▶ **Excerpted records**
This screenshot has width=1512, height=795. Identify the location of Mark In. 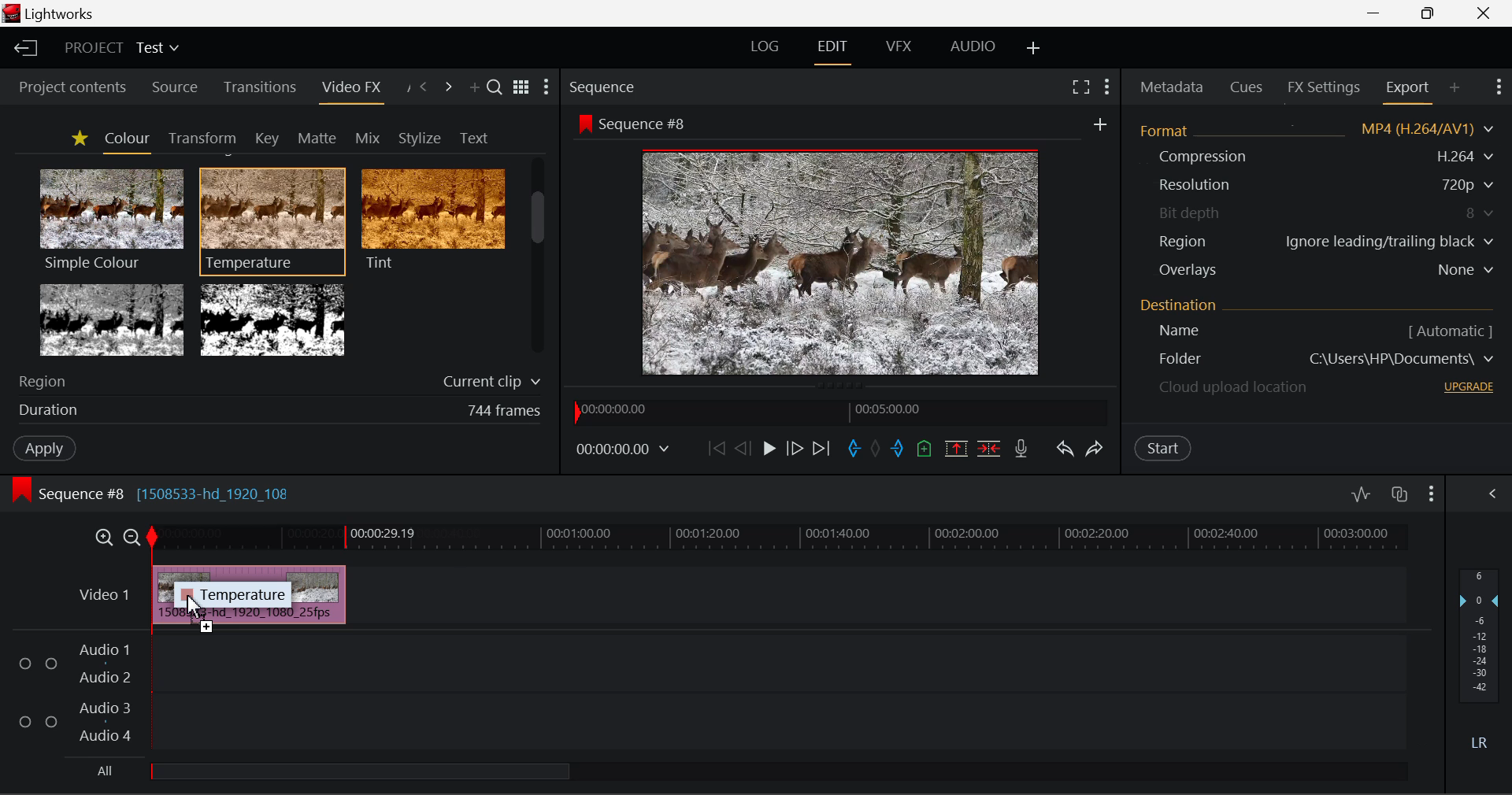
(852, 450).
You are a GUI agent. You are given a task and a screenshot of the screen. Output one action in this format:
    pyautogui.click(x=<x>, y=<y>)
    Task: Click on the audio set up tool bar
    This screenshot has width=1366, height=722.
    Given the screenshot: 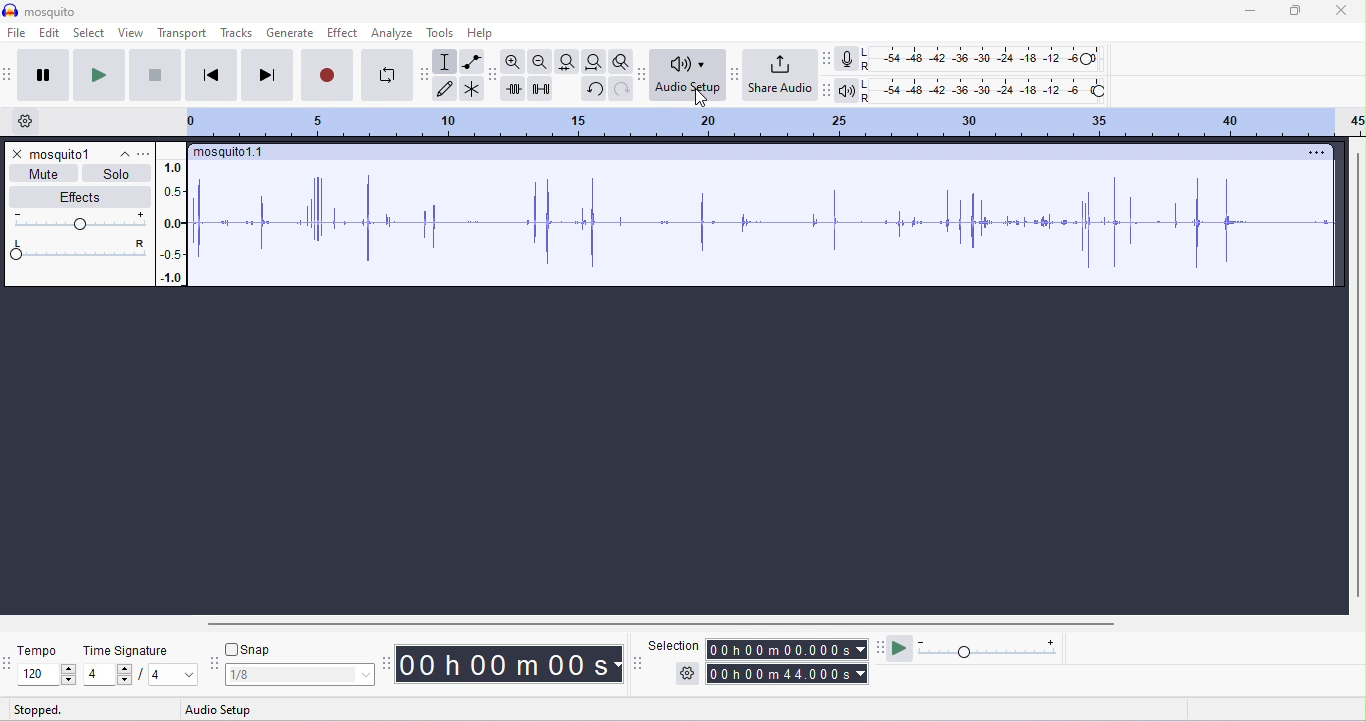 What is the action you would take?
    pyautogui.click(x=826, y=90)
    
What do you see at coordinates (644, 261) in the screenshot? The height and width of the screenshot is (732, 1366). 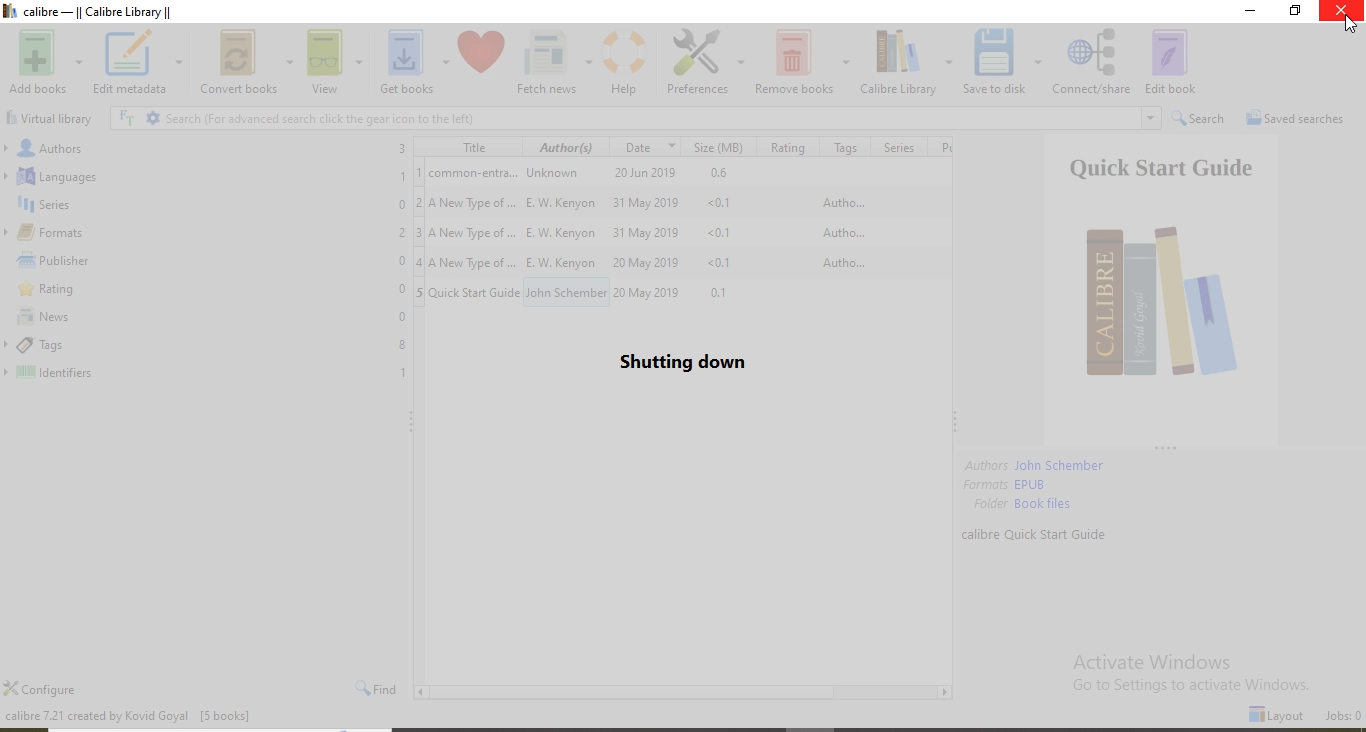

▶ **Work instructions**
Return the items above word for word, from their first line through the line containing "(852, 450).", including both. Leave the pictures out of your answer.

▶ **Full output**
This screenshot has width=1512, height=795. Identify the location of Mark In. 
(852, 450).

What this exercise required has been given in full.